Friday, March 18, 2005

Mugging muggins for a mug.

Dull, dull, dull! With the best will in the world one cannot make a silk purse out of a sow's ear and by the same aphorism one cannot magick an entertaining article about one's life when has done nothing. Of course do nothing is a sphere of excellence for me but, all the same, there comes a point when one is forced to the conclusion that nothing is actually the description best applied to what is left to talk about on the subject. Nothing interesting happened today might well be succinct and truthful but it hardly lights any fires, does it?

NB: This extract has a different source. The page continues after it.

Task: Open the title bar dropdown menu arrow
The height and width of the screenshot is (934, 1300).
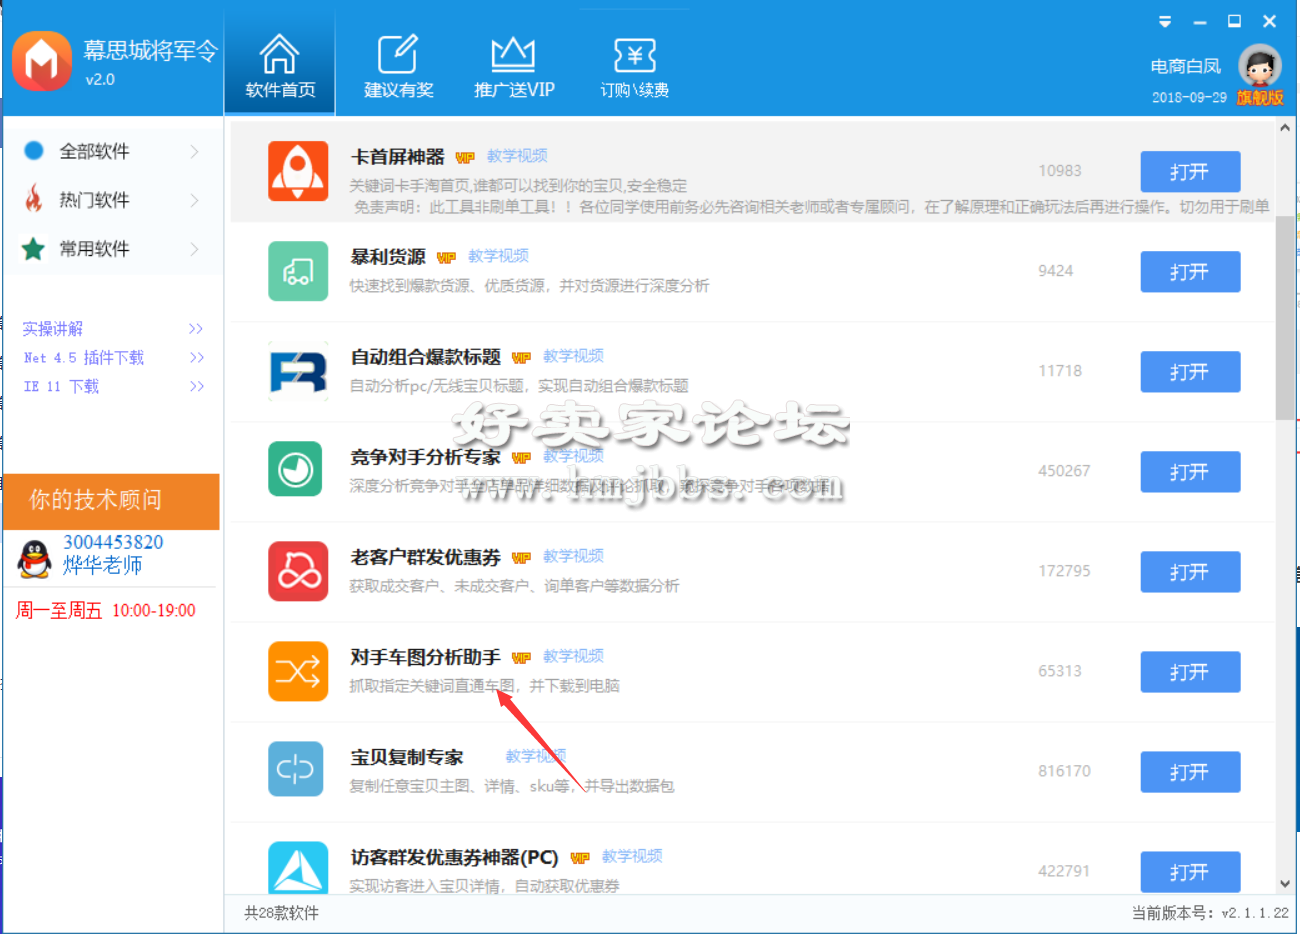Action: coord(1165,21)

Yesterday I shook hands with my MP. Actually I pressed flesh with a number of local luminaries but only the parliamentary representative for one of the Black Country's constituencies was already known to me, but only because I live in his 'manor'. It certainly isn't because I vote for him. (At the last general election, I was so disillusioned with the political process I intended to deface my ballot paper with the words 'NONE OF THE ABOVE' ... but at the crucial moment a deeply ingrained conservative streak within me restrained my impulse and I concluded the business of exercising my franchise by depositing an x-less ballot paper into the black steel box. Ha! That'll fool 'em! Not.

There is a computer game I play, sometimes too long and too often. It is called The Sims. It is a deliciously pointless game, there being no need to win and there is no way to lose. One simply guides simulated people through simulated lives; it sounds boring but it is rich with potential for humour and tragedy and I am by no means alone (in my sixth decade) in my semi-addiction to the game. One aspect of the game has always intrigued me. Sims may improve their skills by studying or practicing in various ways. Improving their charisma generally involves talking to and posing in front of a mirror. Now since most of the activities of The Sims are based in real life I have been forced to wonder a lot about this mirror thing ....

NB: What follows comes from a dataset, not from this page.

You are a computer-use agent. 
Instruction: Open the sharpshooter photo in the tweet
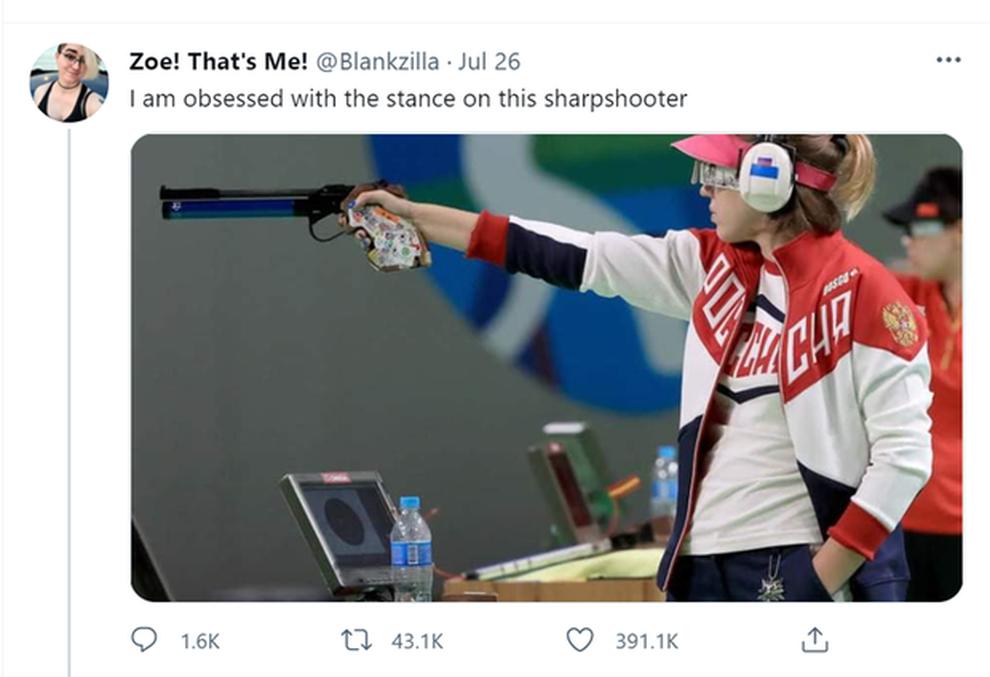pos(546,368)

Is that something that real people do? It wasn't something I ever did. Mirrors and I have a love hate relationship; mainly hate actually. A mirror was a necessary accessory for the successful tweezing of eyebrows of rainforest luxuriance; it's not safe to rely on proprioception when arranging one's tresses. A full length mirror is also good to confirm that one's overall ensemble more or less conforms to expectations; in my case aspiring to a D- is enough. I haven't much vanity. I have some of the bodily dysphoria of an anorexic in that my self-image is larger than the mirror's; and a mirror image is no more real than the one in my mind and I prefer to trust my mental friend whom I have known for ever.

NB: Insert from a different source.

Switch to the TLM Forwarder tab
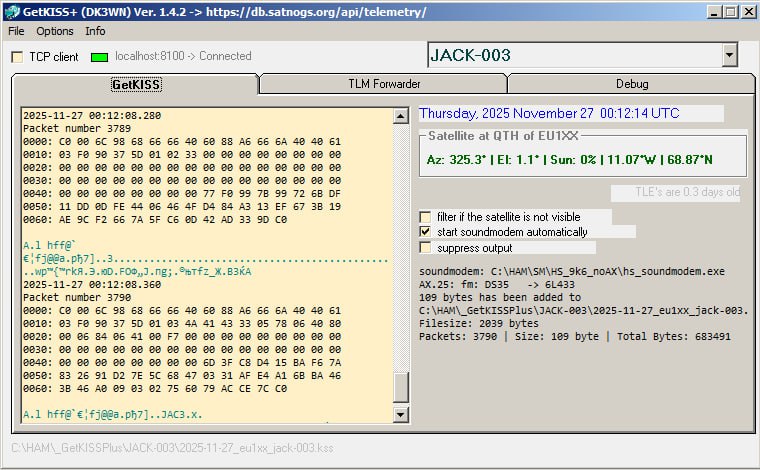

The idea that people might spend time practising facial expressions in front of mirror is, then, entirely new to me. The only memory I have of any reference to such behaviour is from a novel I read when I had chickenpox; I was a precocious reader and at age 8 I was reading a stack of teen material. I have no idea where it came from. One quote stuck in my mind without engaging any other gears ... it is peculiar the way this happens, but it does, at least to me. The quote:

Gwen was upstairs glued to her dressing table mirror practising trying to look like Judith Chalmers.

So, I was aware that people used mirrors for purposes other than to assure that their parting is straight. I just never enjoyed seeing myself in a mirror; so much so that it never occurred to me that if I could only stomach the horror for a while I might make myself over into a something I could come to like. I hate being photographed for the same sort of reasons only with a photo the image is more alien. Not being a mirror image, a photo shows me exactly what I look like. If I am smiling I look hideously deformed and if I try to look serious the image is too uncomfortably reminiscent of Myra Hindley's hauntingly arresting police mug shot. And that is not a comfortable thought ....

Imagine then how fascinated I was as I observed the honorable member for my part of the world posing for the camera. His face was the model of studied conentration as he gave his full attention to the photographer's intructions. As he and the fawning lesser celebrities arranged themselves he was serious-faced as he ensured that each element of the picture was in place and then at the crucial moment a smile appeared on his face as unexpectedly as sunlight bursting through a slim gap in a cloudy sky. It was a comfortable smile. Its wearer felt supremely confident behind it. I had seen it before, of course, it was on all the posters last election time, but then it had looked like it was permanent; it was a winning smile. It was very apt for the occasion as he handed out the prizes ... but more of that another day.